Several clinically relevant modifiers were identified. Current smoking at the time of first surveillance was associated with approximately three times the likelihood of advanced findings. High-risk serrated polyps at index colonoscopy were also linked with increased risk. In contrast, higher adenoma detection rates at first surveillance were associated with lower risk, underscoring the importance of colonoscopy quality. 

Among patients with advanced adenomas or five or more nonadvanced adenomas, the mean interval from first surveillance to detection of advanced findings was approximately 54 months. This timeframe aligns with current US Multi-Society Task Force recommendations for five-year follow-up in higher-risk patients with a normal first surveillance colonoscopy.  

The findings indicate that a negative first surveillance colonoscopy does not eliminate risk in patients with high-risk index findings. In contrast, patients with three to four nonadvanced adenomas did not show an increased risk of advanced neoplasia, suggesting that intensified surveillance may not be necessary, although they remain at risk for recurrent nonadvanced adenomas. 

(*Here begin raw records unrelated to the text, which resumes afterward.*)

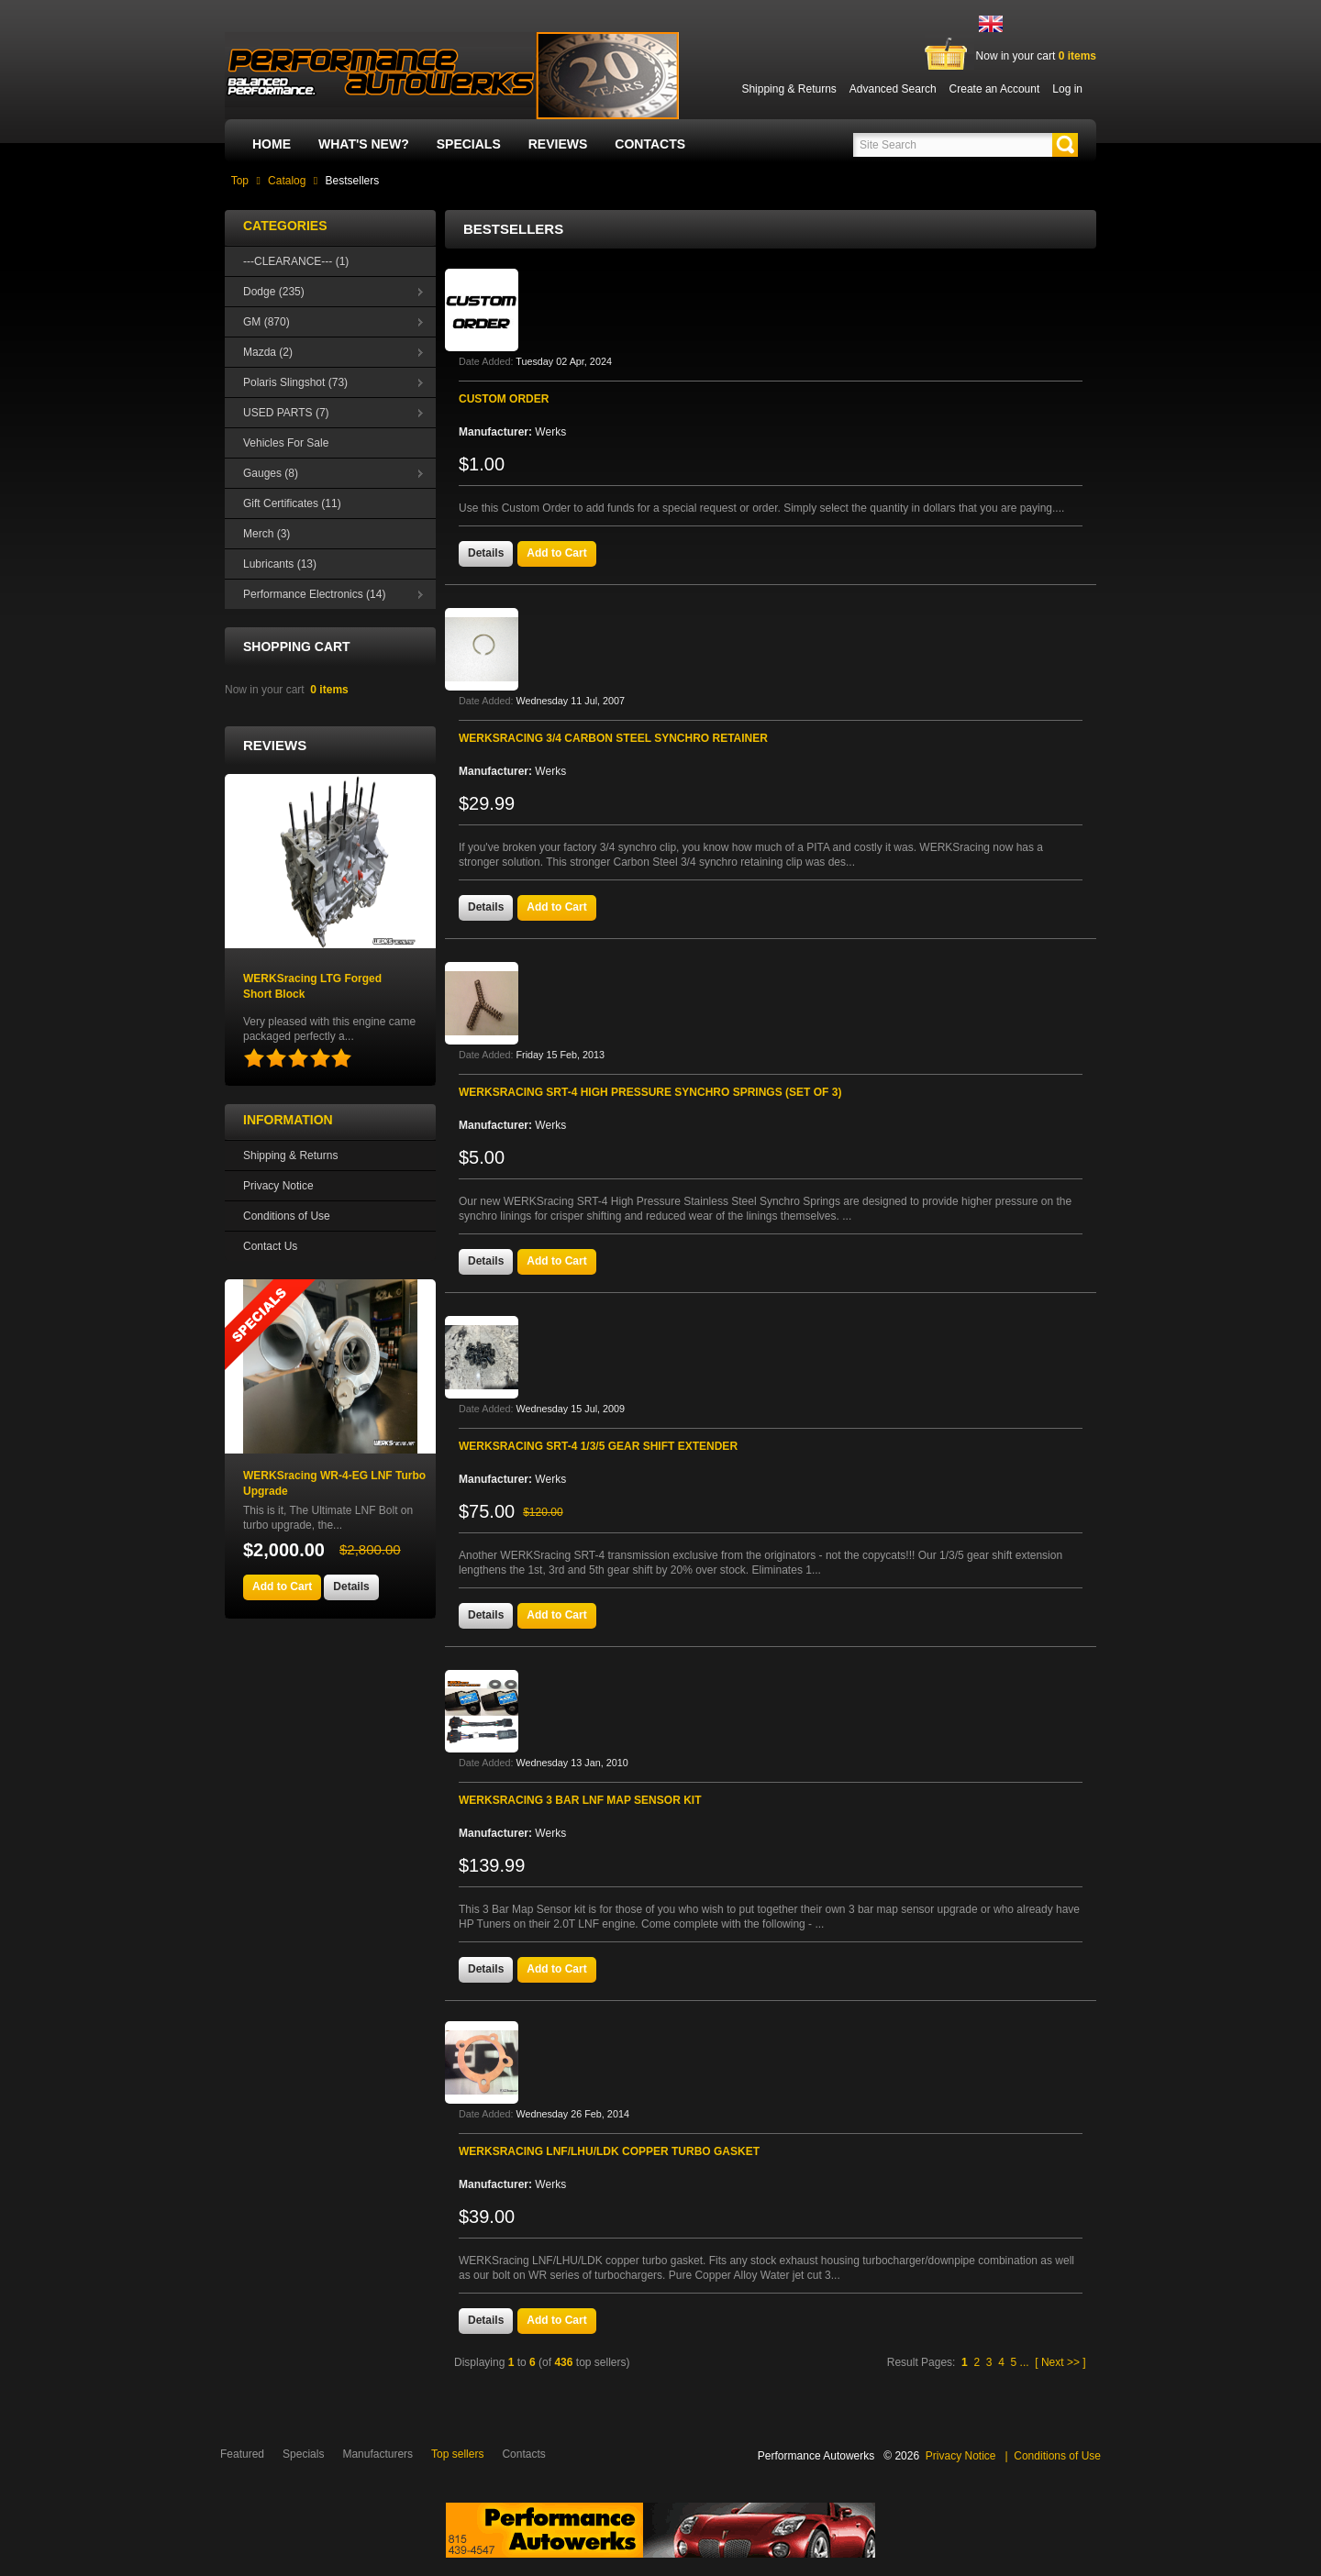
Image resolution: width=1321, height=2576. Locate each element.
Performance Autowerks (816, 2455)
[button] (1065, 145)
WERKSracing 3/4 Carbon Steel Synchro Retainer (613, 738)
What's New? (363, 144)
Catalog (286, 180)
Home (271, 144)
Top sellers (457, 2454)
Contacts (650, 144)
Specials (469, 144)
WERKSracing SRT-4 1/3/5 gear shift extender (598, 1446)
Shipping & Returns (290, 1155)
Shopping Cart (296, 646)
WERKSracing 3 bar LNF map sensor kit (580, 1800)
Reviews (558, 144)
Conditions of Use (286, 1216)
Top (240, 180)
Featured (242, 2454)
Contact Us (270, 1246)
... (1024, 2362)
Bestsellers (353, 180)
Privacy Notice (278, 1185)
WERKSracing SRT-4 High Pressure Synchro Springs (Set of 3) (650, 1092)
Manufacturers (377, 2454)
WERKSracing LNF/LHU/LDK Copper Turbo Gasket (609, 2151)
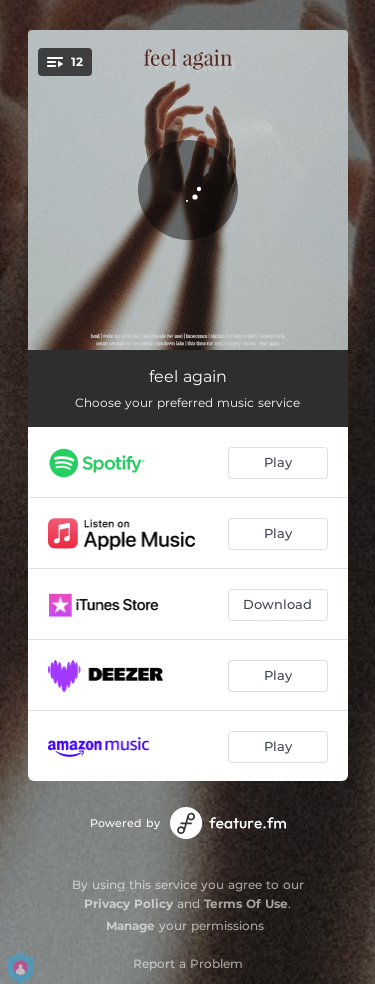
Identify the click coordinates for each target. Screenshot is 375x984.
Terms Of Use (246, 903)
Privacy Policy (128, 903)
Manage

The study also highlights the impact of colonoscopy quality. Lower adenoma detection rates at first surveillance were associated with higher risk of advanced findings at follow-up, suggesting that missed lesions may contribute to subsequent neoplasia. 

The study had several limitations. Registry-based data may not capture all colorectal cancer diagnoses outside participating centers. Smoking status was self-reported, and the study population lacked racial diversity. Selection bias was also possible because inclusion required registry participation and complete follow-up. 

The researchers reported no conflicts of interest.